Reforming QOCS: Kennedys welcomes proposals to even the playing field
The UK Government is proposing changes to the Qualified One-way Costs Shifting (QOCS) regime to ensure the extension of fixed recoverable costs (FRC) does not exacerbate existing issues with QOCS flowing from recent case law.
Kennedys welcomes such a move to even the playing field between claimants and defendants but warns that as drafted, the proposals fail to deal with issues surrounding CPR Part 36 and Tomlin Orders.
What is Qualified One-way Costs Shifting?
QOCS was introduced with the aim of counter-balancing the impact on personal injury claimants of the decision to abolish the recoverability of CFA success fees and, in particular, after the event (ATE) insurance premiums, from defendants. Defendants would not have to pay the claimant’s ATE premium and success fees in respect of claims successfully pursued by claimants, but would lose their right to recover their own costs from the losing claimant, save in limited circumstances.
Last year, the Government published its response to the consultation on extending FRC to all civil cases in the fast track and to ‘intermediate’ cases (up to the value of £100,000). Since then, the Government and Civil Procedure Rule Committee (CPRC) have been working on the draft rules to ensure the smooth delivery of these reforms.
Over the course of this work, concerns have been raised as to whether a reconsideration of the rules around QOCS is now called for, following the judgment in Ho v Adelekun .
In summary, the Supreme Court in Ho held that costs orders made in a claimant’s favour should not be taken into account when determining the limit up to which a defendant may enforce an order for costs in its favour. This was disappointing for insurers who, in some cases, have seen the value of their costs orders depreciate to the level of damages recovered by the claimant.
The Government’s proposals
To tackle the current dilemma, the Government recommends amending Section II of Part 44 of the CPR as follows:
- “Allow that a claimant’s entitlement to costs is considered to be part of the overall fund against which set-off can be applied; and
- Extend costs orders to deemed orders, so a defendant can enforce a deemed order for costs (especially following acceptance of a Part 36 offer) without the permission of the court”.

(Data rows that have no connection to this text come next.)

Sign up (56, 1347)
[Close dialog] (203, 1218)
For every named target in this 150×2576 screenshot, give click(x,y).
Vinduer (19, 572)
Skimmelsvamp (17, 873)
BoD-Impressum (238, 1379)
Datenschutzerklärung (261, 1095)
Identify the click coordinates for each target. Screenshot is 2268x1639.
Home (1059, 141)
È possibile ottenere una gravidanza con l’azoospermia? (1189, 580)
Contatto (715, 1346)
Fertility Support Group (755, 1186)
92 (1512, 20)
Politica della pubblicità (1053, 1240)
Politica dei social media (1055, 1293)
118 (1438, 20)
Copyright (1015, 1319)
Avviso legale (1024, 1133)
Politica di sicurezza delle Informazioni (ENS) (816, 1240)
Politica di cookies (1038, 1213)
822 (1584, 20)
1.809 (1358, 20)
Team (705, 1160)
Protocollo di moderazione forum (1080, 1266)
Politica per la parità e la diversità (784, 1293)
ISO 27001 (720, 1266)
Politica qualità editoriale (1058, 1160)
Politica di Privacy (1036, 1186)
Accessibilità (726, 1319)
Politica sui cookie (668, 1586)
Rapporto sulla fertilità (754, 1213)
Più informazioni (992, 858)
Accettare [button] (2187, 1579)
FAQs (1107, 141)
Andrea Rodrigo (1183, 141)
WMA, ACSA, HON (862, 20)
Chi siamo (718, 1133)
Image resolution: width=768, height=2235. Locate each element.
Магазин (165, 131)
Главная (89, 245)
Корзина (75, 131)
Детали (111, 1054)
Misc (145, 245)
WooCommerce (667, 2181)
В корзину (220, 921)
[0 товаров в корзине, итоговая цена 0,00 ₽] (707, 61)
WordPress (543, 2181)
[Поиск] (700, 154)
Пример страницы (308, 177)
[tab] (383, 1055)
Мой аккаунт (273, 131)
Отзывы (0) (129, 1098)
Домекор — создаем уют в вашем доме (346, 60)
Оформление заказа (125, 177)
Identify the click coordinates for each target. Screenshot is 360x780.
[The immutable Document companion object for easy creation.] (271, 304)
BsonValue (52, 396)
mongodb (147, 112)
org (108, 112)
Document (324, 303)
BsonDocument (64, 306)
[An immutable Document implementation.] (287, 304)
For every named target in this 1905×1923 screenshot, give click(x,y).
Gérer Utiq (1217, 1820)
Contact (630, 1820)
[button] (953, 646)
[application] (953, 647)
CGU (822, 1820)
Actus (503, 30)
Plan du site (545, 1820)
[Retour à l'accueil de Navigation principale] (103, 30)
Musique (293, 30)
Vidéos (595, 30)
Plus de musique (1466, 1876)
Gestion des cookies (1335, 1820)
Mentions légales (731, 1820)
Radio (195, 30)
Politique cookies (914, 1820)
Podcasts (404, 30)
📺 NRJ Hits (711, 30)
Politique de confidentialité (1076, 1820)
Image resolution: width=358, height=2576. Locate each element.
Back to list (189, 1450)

We do not believe that the ultimate aim of the QOCS regime has been realised and rather, has unintentionally led some claimants to litigate without fear of risk. In turn, defendants are having to incur high costs in defending unmeritorious claims.
Despite the rules surrounding QOCS, case law, in our view, has shifted the balance significantly in the claimant’s favour.
We agree with the Government’s proposals to extend the terms of set-off to include costs. The outcome of Ho means there is now limited penalty for claimants, which exacerbates the issues arising in multi-defendant claims, and in our view, places an unreasonable burden on a defendant.
The proposed extension will further ensure that a claimant and their legal representatives work in concert to achieve a reasonable and positive outcome to litigation.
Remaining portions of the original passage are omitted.